(Data excerpts)
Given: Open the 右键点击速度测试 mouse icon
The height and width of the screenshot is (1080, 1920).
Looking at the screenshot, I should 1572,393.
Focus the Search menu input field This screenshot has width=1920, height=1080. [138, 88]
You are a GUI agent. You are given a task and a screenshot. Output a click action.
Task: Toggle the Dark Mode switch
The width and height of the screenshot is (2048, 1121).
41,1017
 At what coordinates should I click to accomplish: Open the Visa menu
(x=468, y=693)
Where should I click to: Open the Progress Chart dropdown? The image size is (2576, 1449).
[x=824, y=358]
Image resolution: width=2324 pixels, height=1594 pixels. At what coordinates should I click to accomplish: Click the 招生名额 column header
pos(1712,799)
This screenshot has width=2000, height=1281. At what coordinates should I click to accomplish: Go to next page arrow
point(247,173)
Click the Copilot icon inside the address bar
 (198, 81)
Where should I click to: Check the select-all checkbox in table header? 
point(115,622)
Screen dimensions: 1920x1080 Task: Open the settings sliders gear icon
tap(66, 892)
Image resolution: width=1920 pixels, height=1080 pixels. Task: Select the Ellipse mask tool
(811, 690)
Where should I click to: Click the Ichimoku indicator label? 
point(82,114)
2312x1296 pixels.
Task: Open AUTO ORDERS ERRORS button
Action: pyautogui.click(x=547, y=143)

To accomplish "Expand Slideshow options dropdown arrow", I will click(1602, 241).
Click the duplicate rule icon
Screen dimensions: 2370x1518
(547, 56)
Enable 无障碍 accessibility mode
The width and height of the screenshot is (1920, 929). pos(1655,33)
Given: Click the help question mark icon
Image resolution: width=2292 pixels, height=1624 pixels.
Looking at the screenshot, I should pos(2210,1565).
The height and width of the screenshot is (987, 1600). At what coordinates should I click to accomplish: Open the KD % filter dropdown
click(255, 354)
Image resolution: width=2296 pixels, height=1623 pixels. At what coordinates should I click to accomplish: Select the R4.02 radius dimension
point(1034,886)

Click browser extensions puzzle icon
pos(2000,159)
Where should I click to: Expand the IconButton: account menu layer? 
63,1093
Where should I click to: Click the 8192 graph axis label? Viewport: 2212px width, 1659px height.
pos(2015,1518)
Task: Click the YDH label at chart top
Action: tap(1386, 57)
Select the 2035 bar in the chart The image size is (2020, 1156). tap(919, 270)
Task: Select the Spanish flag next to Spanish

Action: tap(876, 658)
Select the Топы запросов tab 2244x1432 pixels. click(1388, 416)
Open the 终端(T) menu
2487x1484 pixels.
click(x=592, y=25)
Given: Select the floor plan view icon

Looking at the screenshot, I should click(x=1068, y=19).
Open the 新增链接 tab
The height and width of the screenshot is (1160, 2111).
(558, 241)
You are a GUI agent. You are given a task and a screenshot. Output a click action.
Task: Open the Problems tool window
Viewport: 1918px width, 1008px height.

▶ [Work to be completed]:
Could each line above be retyped exactly?

▶ [Exercise output]:
Given: Open the 右键点击速度测试 mouse icon
The height and width of the screenshot is (1080, 1920).
Looking at the screenshot, I should 1572,393.
Focus the Search menu input field This screenshot has width=1920, height=1080. [138, 88]
You are a GUI agent. You are given a task and a screenshot. Output a click action.
Task: Toggle the Dark Mode switch
The width and height of the screenshot is (2048, 1121).
41,1017
 At what coordinates should I click to accomplish: Open the Visa menu
(x=468, y=693)
Where should I click to: Open the Progress Chart dropdown? The image size is (2576, 1449).
[x=824, y=358]
Image resolution: width=2324 pixels, height=1594 pixels. At what coordinates should I click to accomplish: Click the 招生名额 column header
pos(1712,799)
This screenshot has width=2000, height=1281. At what coordinates should I click to accomplish: Go to next page arrow
point(247,173)
Click the Copilot icon inside the address bar
 (198, 81)
Where should I click to: Check the select-all checkbox in table header? 
point(115,622)
Screen dimensions: 1920x1080 Task: Open the settings sliders gear icon
tap(66, 892)
Image resolution: width=1920 pixels, height=1080 pixels. Task: Select the Ellipse mask tool
(811, 690)
Where should I click to: Click the Ichimoku indicator label? 
point(82,114)
2312x1296 pixels.
Task: Open AUTO ORDERS ERRORS button
Action: pyautogui.click(x=547, y=143)

To accomplish "Expand Slideshow options dropdown arrow", I will click(1602, 241).
Click the duplicate rule icon
Screen dimensions: 2370x1518
(547, 56)
Enable 无障碍 accessibility mode
The width and height of the screenshot is (1920, 929). pos(1655,33)
Given: Click the help question mark icon
Image resolution: width=2292 pixels, height=1624 pixels.
Looking at the screenshot, I should pos(2210,1565).
The height and width of the screenshot is (987, 1600). At what coordinates should I click to accomplish: Open the KD % filter dropdown
click(255, 354)
Image resolution: width=2296 pixels, height=1623 pixels. At what coordinates should I click to accomplish: Select the R4.02 radius dimension
point(1034,886)

Click browser extensions puzzle icon
pos(2000,159)
Where should I click to: Expand the IconButton: account menu layer? 
63,1093
Where should I click to: Click the 8192 graph axis label? Viewport: 2212px width, 1659px height.
pos(2015,1518)
Task: Click the YDH label at chart top
Action: tap(1386, 57)
Select the 2035 bar in the chart The image size is (2020, 1156). tap(919, 270)
Task: Select the Spanish flag next to Spanish

Action: tap(876, 658)
Select the Топы запросов tab 2244x1432 pixels. click(1388, 416)
Open the 终端(T) menu
2487x1484 pixels.
click(x=592, y=25)
Given: Select the floor plan view icon

Looking at the screenshot, I should click(x=1068, y=19).
Open the 新增链接 tab
The height and width of the screenshot is (1160, 2111).
(558, 241)
You are a GUI agent. You are given a task and a screenshot. Output a click action.
Task: Open the Problems tool window
Viewport: 1918px width, 1008px height.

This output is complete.